**Stated goal 1**
Decide whether each statement agrees with the powered parachute excerpt, answering yes or no and quoting the words from the excerpt that settle it. (a) The pendulum is the PPC cart that hangs under the wing. (b) The more stable an aircraft is, the harder it is to return to a straight and level position. (c) Once a disruptive force stops, the PPC returns to stabilized flight only with substantial pilot input.
**Stated goal 2**
According to the powered parachute excerpt, what does Figure 2-25 show?

**Text excerpt**
[BEGIN]

Powered Parachute Flying Handbook

Chapter 2 - Aerodynamics of Flight


A stable aircraft is one that will routinely return to its original attitude after it has been disturbed from this condition; usually this means returning to straightand- level flight after encountering turbulence that disrupts a normal flightpath. The more stable the aircraft, the easier it is to return to a straight and level position. The natural tendency of the pendulum — the PPC cart hanging under the wing — is to return to its original centered position under the wing. The pendulum design gives the PPC airborne positive dynamic stability and positive static stability for roll and pitch because the weight of the pendulum wants to return the PPC to level stabilized flight. No matter what maneuver within the POH limitations the PPC is put through (regardless of whether it is pilot induced or turbulence created), as soon as the disruptive force stops, the aircraft is designed to return to a stabilized flight condition, with virtually no pilot input. Figure 2-25 shows the movements of the PPC as it auto-corrects from a side gust of wind.

[END]

**Stored data**

[BEGIN]

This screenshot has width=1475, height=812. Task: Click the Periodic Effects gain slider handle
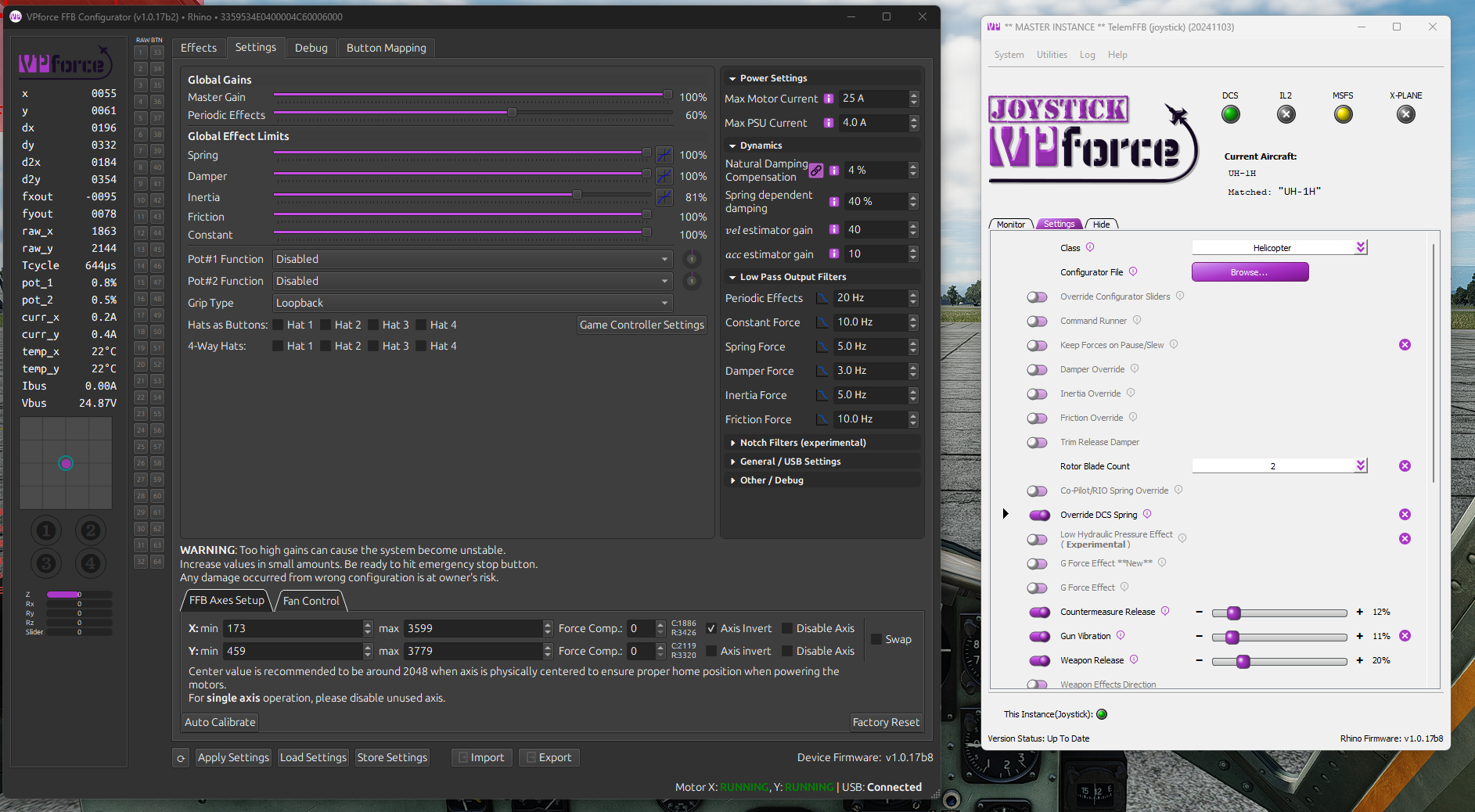[x=512, y=113]
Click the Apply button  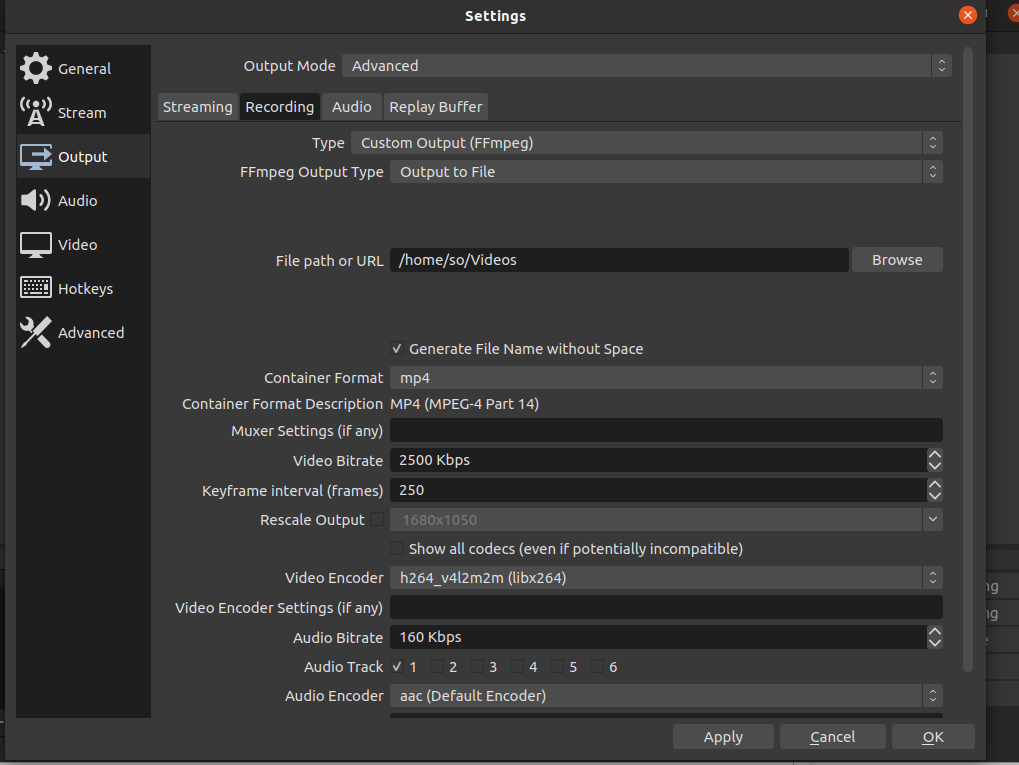coord(723,737)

[END]

**Full response 1**
(a) Yes: "the PPC cart hanging under the wing"
(b) No: "The more stable the aircraft, the easier it is to return to a straight and level position."
(c) No: "with virtually no pilot input"

**Full response 2**
It shows the movements of the PPC as it auto-corrects from a side gust of wind.